- **Supplied passage**:
* * *
Exercise 3 in Section 7.11 of Apostol's Calculus (Vol. 1) little o-notation

Question

The problem is stated as:

Find the polynomial $P(x)$ of minimal degree such that $$ \sin(x-x^2)=P(x)+o(x^6)\quad \textrm{as }x\to 0. $$

and the answer in the book is

$$ P(x)=x-x^2-\frac{x^3}{6}+\frac{x^4}{2}-\frac{59x^5}{120}+\frac{x^6}{8} $$

I am wondering why the answer cannot be

$P(x) = x-x^2$

Since we can use the fact that $\sin(x-x^2) = x-x^2 + o((x-x^2)^2)$ as $x \to 0$

And we know that $o((x-x^2)^2) = o(x^5) = o(x^6)$ as $x$ goes to zero.

Then why is the answer from the back of the book not equal to $x-x^2$??
* * *
(Saved entries)
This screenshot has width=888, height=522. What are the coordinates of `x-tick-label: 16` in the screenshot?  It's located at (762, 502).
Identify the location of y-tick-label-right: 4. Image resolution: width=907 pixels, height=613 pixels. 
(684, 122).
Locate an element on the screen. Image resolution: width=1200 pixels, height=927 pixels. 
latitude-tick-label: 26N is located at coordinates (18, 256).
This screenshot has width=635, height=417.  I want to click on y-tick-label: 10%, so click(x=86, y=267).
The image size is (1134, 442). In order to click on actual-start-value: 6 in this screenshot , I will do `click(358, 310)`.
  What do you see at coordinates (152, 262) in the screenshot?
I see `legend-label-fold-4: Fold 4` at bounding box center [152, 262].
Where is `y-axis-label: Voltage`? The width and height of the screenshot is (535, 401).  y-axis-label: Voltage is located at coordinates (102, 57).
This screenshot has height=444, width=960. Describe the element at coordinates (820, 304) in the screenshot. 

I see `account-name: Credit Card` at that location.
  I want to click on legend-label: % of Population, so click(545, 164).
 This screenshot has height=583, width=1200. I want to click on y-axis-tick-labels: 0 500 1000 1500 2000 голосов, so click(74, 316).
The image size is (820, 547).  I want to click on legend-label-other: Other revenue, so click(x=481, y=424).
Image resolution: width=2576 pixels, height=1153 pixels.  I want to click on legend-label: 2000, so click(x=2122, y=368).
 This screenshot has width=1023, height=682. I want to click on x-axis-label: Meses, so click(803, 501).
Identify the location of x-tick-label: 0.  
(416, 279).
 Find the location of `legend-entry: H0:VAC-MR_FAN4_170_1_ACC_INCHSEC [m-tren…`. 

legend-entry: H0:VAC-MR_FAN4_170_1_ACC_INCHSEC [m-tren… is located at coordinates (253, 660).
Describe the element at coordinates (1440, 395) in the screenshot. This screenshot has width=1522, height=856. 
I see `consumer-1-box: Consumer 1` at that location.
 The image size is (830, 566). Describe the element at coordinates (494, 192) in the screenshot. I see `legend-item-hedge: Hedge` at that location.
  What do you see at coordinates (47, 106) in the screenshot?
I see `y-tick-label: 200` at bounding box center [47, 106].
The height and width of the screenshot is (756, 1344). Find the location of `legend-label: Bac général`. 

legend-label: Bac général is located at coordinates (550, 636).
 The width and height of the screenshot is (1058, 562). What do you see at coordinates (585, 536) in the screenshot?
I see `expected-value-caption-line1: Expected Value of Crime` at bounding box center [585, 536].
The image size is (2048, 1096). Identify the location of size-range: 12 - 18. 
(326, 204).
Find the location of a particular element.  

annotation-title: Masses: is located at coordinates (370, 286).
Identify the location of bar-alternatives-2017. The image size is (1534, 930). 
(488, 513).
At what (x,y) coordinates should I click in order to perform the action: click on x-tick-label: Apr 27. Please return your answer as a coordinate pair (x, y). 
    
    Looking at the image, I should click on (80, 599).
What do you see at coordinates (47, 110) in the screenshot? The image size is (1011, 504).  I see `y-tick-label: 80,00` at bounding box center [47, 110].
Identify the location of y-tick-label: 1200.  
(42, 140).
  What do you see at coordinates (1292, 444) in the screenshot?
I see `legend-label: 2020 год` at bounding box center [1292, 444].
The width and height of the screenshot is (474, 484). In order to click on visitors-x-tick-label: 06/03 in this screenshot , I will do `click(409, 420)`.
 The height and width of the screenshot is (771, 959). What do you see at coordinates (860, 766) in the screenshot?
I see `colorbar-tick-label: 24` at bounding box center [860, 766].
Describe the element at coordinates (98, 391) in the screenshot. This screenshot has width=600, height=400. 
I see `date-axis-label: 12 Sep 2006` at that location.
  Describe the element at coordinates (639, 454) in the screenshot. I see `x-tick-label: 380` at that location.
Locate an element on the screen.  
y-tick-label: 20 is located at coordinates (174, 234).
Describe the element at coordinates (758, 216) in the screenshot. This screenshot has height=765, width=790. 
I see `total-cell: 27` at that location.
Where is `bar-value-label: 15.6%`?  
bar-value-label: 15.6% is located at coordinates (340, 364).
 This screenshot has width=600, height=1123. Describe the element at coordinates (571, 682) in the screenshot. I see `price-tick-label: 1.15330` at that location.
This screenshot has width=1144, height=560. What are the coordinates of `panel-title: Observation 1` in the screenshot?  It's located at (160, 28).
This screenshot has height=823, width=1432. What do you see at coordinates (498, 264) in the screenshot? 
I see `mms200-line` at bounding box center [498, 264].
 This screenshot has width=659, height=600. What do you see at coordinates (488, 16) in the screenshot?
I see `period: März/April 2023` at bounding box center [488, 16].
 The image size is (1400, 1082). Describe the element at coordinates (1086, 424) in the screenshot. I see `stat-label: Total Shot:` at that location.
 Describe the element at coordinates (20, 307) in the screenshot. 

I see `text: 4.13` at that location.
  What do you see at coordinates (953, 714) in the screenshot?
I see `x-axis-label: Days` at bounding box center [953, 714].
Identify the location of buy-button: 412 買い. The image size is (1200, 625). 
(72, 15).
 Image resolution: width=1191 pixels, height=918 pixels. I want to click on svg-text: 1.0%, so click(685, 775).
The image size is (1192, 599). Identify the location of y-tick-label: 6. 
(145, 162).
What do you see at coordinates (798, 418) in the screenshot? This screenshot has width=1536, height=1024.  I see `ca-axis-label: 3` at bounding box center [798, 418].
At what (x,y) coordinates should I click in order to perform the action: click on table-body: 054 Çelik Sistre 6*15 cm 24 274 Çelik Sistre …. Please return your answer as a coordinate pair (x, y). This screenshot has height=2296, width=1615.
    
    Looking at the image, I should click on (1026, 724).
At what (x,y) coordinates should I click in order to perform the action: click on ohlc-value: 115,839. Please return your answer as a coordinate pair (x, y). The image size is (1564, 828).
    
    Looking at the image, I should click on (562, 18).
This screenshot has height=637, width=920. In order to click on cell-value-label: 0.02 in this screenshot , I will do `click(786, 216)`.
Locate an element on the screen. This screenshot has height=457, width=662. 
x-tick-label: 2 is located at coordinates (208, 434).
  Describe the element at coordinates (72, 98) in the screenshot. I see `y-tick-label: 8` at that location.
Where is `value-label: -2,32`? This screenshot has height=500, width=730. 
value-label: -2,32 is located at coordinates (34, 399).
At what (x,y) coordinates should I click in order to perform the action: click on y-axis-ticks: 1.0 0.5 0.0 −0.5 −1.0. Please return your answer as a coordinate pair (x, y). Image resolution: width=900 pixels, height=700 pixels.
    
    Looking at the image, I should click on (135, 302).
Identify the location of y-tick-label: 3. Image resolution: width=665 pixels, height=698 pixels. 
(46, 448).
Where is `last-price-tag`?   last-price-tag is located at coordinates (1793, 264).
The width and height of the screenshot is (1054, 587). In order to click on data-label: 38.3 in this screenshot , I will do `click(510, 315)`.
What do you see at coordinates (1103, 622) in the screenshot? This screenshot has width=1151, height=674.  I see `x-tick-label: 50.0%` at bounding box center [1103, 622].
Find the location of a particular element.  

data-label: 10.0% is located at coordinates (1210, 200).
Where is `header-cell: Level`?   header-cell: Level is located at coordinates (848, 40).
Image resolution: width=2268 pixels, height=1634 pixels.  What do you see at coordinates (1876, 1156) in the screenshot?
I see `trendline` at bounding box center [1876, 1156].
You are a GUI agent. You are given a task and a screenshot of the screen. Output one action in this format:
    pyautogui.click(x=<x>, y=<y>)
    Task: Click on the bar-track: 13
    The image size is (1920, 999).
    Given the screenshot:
* * *
Please continue the forum post about the little-o exercise from Apostol's Calculus, picking up right after its final sentence. The saved entries aren't needed for this.

Answer 1

Note that one has $o(x^6)=o(x^5)$ (as $x\to 0$), but not $o(x^5)=o(x^6)$.

Also, $o((x-x^2)^2)=o(x^5)$ is incorrect: one has $\lim_{x\to 0}\frac{x^5}{(x-x^2)^2}=0$ but $\lim_{x\to 0}\frac{x^5}{x^5}=1$. In general, $o(f(x))=o(g(x))$ does NOT imply that $o(g(x))=o(f(x))$ as discussed in an answer to another question of yours.

Why the answer cannot be $x-x^2$?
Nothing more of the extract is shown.